Viruses recognize no international borders or time zones.  They have no obligations to country, race, social status, or gender.  Rich and poor alike, are victims of viral infections which, if given the opportunity, may travel over extraordinarily long distances.  In 1983, the Asian tiger mosquito (the mosquito that transmits dengue fever virus) was found for the first time in the United States.  The mosquito larvae were transported on a cargo ship from Southeast Asia as stowaways in accumulated rainwater inside automobile tires.

In our modern world, viruses and other infectious microbes can easily hitch rides on international flights to and from any major city.  A tourist visiting Thailand can bring home a strain of human immunodeficiency virus from a sexual encounter in Bangkok.  A grandmother visiting her family in San Francisco following a stay in China can harbor a potent influenza virus in her lungs and pass it to her grandchildren who transmit it to other children in preschool.

We know viruses have been with us a long time.  Archeological evidence indicates smallpox developed along with civilization in the river basin agricultural settlements of Asia and the Middle East as early as 10,000 years ago.  We also know that most viral epidemic diseases were unheard of in the New World before the arrival of early settlers.  Viruses are not only the cause of many infectious diseases, ranging from the common cold to slow death of AIDS and the frightening fevers, but they have dramatically influenced history as well.  

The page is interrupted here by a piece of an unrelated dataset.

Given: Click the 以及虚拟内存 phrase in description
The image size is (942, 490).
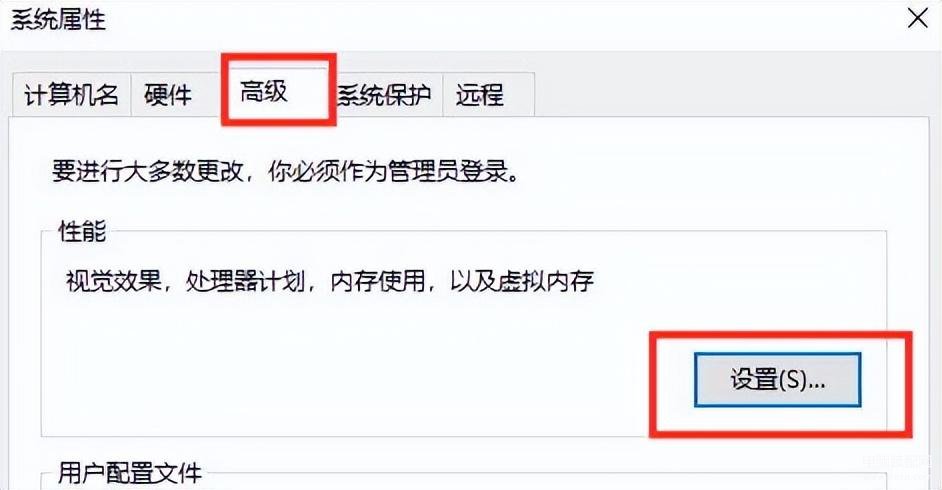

Viruses have toppled dynasties, changed the outcomes of wars, and altered populations.  In the twentieth century, smallpox alone killed an estimated 300 million people.  In the sixteenth and seventeenth centuries small pox killed the emperors of Japan and Burma as well as many kings and queens of Europe.  The 1918-19 epidemic of Spanish influenza killed 33 million people in less than a year, causing more deaths than all the massive casualties of World War I.

Viruses not only infected humans but all living things including plants, animals, birds and sea creatures.  In 1999, seal plague virus killed 3,600 seals in the United Kingdom.  Canine distemper and other common animal viruses kill our pets as well as livestock.  Rinderpest, or cattle plague, killed an estimated 3 million cattle annually in South Africa during the 1930’s.  Viruses are everywhere, and due to their microscopic size they also infect the invisible world, including bacteria, fungi, and protozoa.